Los privilegios de las letras
La producción literaria de Sor Juana transitó por diversas etapas, de acuerdo con el ambiente en el que se desenvolvía y con las fidelidades que debía mantener. Así, en sus primeros años de vida desbordó su sensibilidad y el pesar que la ilegitimidad le provocaba en epigramas, como aquel en que confiesa «no ser de padre honrado».
También se sabe que escribía muchos textos por encargo, lo cual, a falta de indicios fiables, nos permite conocer la clase de relaciones que la bella escritora sostenía con el poder.
La prodigiosa comprendió el peso de la ideología en las libertades creativas. De esta forma, su pluma trabajaba para articular composiciones en honor del citado virrey, su esposa y su pequeño hijo, que vino al mundo en 1683.
Epístolas —como las famosas intercambiadas con «Sor Filotea», seudónimo del obispo de Puebla, en las que defiende el derecho de las mujeres a acceder al conocimiento—, loas —El cetro de José— y pequeñas obras teatrales —Los empeños de una casa— se entremezclan con textos más elaborados que exigen una comprensión amplia no sólo del lenguaje, sino de códigos mucho más restringidos de los que a menudo no tienen conocimiento alguno sus lectores ni los destinatarios.
La referencia a deidades en la loa escrita con motivo del vigésimo cumpleaños de Carlos ii es un claro ejemplo de los recursos desplegados para agradar al palacio.

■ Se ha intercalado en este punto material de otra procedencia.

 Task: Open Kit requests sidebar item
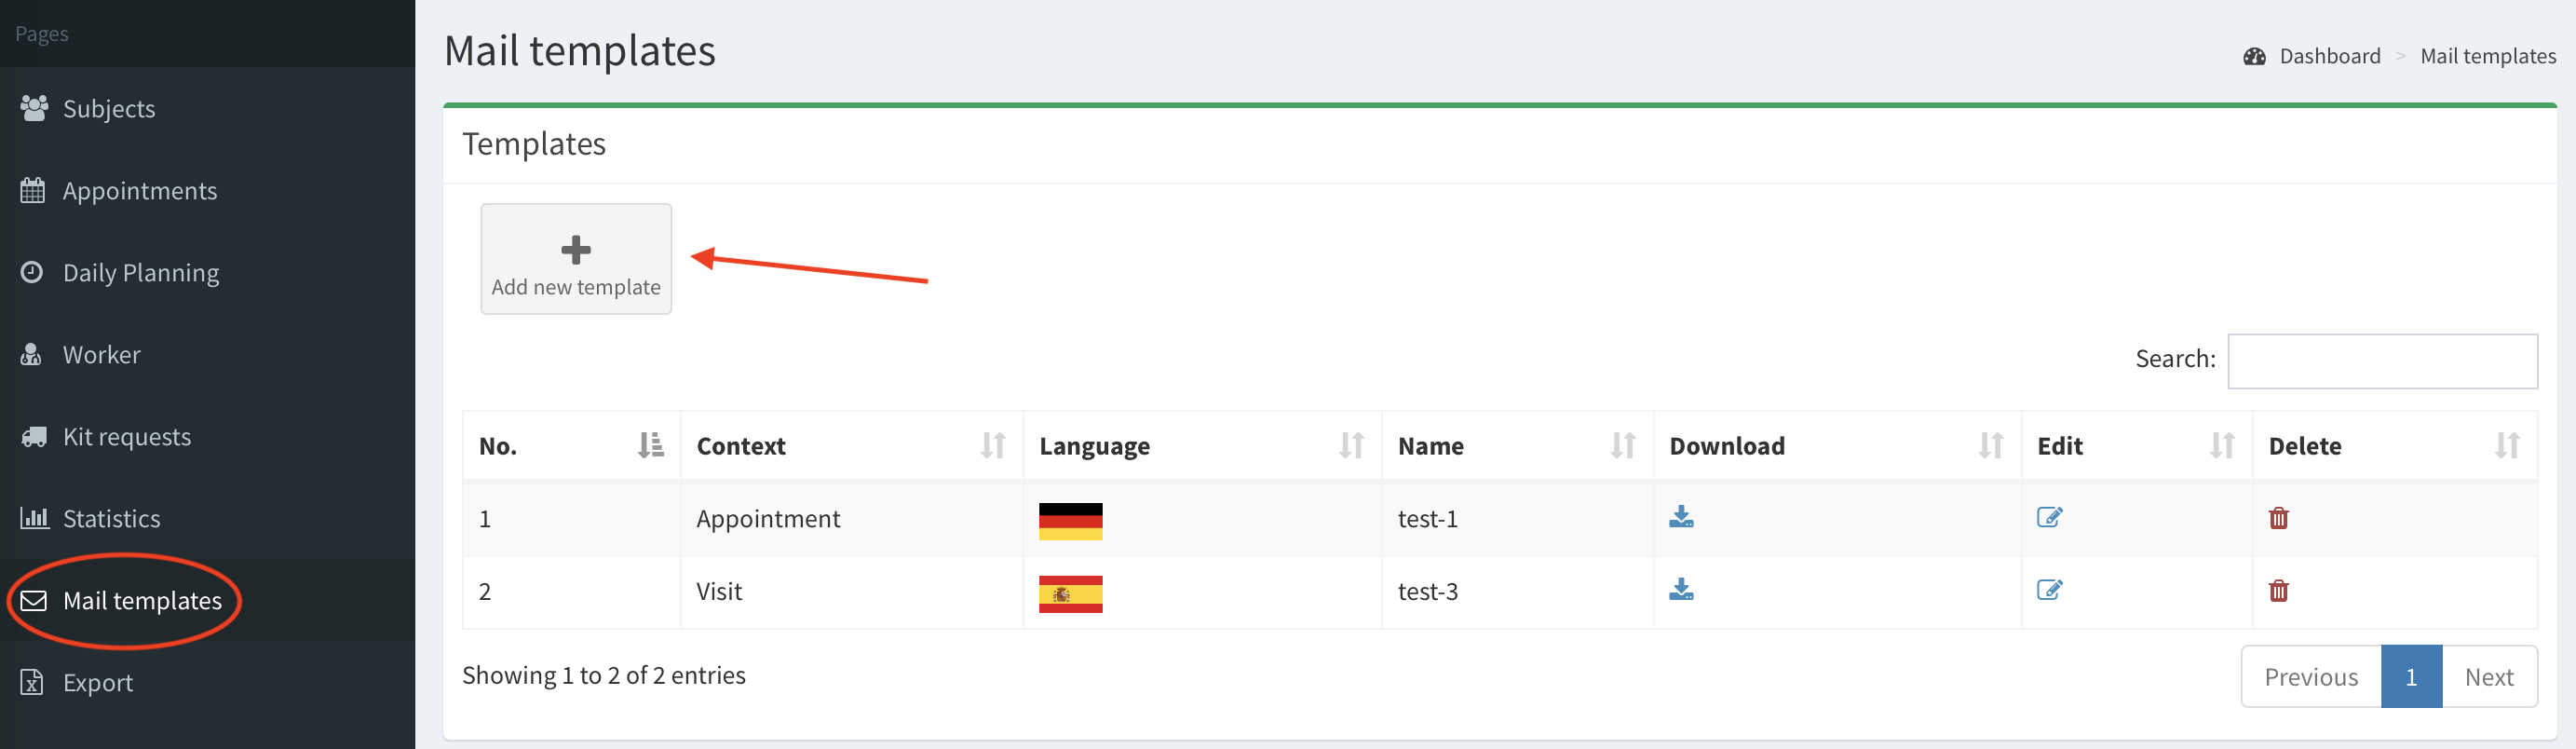point(126,437)
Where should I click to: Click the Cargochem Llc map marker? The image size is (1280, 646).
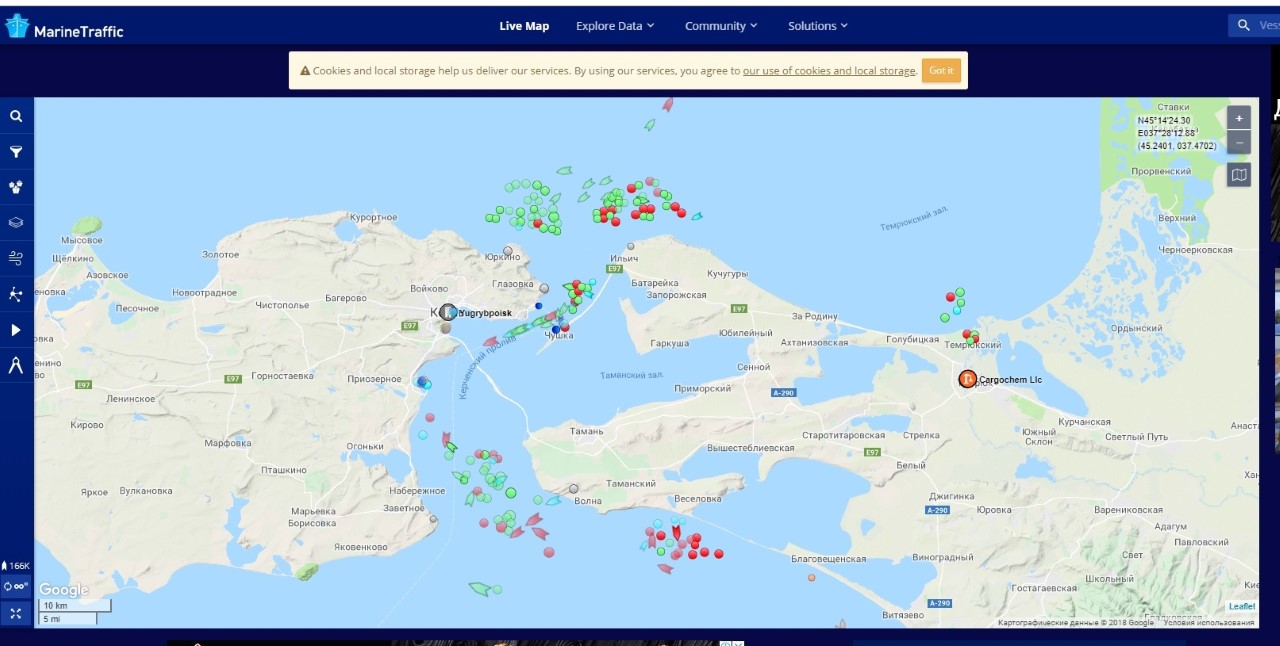pos(968,379)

Pero, semejante derroche de alabanza, bien puede demostrar una secreta ironía atesorada.
Erotismo y sabiduría enclaustrados
Con todo, si por fuera Sor Juana era una mujer taimada y ecuánime, por dentro, todas esas cualidades entraban en conflicto al no encontrar un cauce para su erotismo, que,
a decir de los estudiosos, era desbordante, muy elevado, como también ambiguo e inasible en una única figura.
Los poemas dirigidos a la virreina María Luisa Manrique de Lara, condesa de Paredes, cuya presencia es disimulada bajo otros nombres —Filis, uno de ellos—, dan cuenta de una relación cuyo carácter lésbico no puede ser comprobado, pero apunta a que la monja no era indiferente a los talentos, virtudes y sensibilidad del objeto de su afecto.
Todo texto que se refiera a la vida de Sor Juana resultaría incompleto si se omitiera la obra más extensa, compleja y ambiciosa: Primero sueño, que es, también, la composición más personal de la bella religiosa. Aunque se desconoce la fecha de su escritura, se calcula que data de 1895. Considerado un poema gongorino, en él, la autora —a diferencia de lo que estila Góngora— cifra el significado de la composición en el alma y no en los sentidos.
Piramidal, funesta de la tierra / nacida sombra, al cielo encaminaba / de vanos obeliscos punta altiva, / escalar pretendiendo las estrellas... Fragmento de «Primero sueño».
Sor Juana albergaría, en su corta existencia, un espacio relativamente amplio para expresar su talento lírico, lo cual no es poco, sobre todo, si se considera el universo represivo que rodeó a la brillante mujer. Sin embargo, esta libertad creativa halló su freno después de la crítica que hiciera a
un sermón de Antonio de Vieyra, un connotado teólogo portugués, jesuita, por cierto.
El documento apareció en Puebla, en noviembre de 1690, bajo el título de Carta atenagórica de la madre Juana Inés de la Cruz, religiosa profesa de velo y coro en el muy religioso convento de San Jerónimo... Que imprime y dedica a la misma sor Filotea de la Cruz, su estudiosa aficionada en el convento de la Santísima Trinidad de Puebla de los Ángeles. El lenguaje directo de la misiva y su indiscutible carácter erudito ocasionaron múltiples ataques desde distintos púlpitos de escuelas y seminarios.
Después del incidente,
la monja, a instancias del obispo de Puebla, Fernández de la Santa Cruz, aceptó dedicarse a asuntos menos profanos y a deshacerse de su espaciosa biblioteca, que constaba de
más de cuatro mil volúmenes.
Este golpe mermó el espíritu ciertamente envanecido y rebelde de Sor Juana, que falleció el 17 de abril de 1695, víctima de una epidemia que azotó al convento. A lo largo de su vida cultivó pasiones, envidias y lealtades, la más valiosa de ellas, sin duda, hacia sí misma.